(WHAT TO PRODUCE): Show every line from the entries that follow which holds the word "text".

(DATA TO USE):
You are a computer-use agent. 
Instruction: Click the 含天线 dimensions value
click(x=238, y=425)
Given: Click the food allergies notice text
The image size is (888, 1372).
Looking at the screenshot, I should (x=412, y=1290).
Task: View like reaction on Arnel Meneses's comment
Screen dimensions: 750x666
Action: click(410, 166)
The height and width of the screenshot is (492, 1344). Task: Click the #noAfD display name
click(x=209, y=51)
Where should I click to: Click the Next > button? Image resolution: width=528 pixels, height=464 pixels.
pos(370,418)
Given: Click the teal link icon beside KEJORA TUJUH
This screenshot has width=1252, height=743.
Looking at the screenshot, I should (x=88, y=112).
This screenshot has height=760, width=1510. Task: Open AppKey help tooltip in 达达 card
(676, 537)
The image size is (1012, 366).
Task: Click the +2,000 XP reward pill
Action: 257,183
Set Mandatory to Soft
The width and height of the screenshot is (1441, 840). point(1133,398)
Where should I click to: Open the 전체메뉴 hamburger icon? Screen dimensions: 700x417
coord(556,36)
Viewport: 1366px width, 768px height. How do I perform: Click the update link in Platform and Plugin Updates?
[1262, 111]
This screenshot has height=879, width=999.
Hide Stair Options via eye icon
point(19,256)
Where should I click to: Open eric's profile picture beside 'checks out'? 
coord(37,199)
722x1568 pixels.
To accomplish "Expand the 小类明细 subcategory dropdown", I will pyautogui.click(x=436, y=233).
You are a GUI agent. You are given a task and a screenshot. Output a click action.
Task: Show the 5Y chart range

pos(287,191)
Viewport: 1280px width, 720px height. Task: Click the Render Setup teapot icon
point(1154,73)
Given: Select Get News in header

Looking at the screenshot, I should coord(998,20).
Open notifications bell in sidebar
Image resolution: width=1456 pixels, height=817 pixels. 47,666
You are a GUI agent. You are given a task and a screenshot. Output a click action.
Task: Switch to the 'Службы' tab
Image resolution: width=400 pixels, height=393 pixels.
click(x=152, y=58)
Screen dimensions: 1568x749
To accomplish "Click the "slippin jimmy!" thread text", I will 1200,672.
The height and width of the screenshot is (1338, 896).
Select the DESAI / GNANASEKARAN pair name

(FINISHED TASK):
Given: Click the food allergies notice text
To accomplish "Click the "slippin jimmy!" thread text", I will 1200,672.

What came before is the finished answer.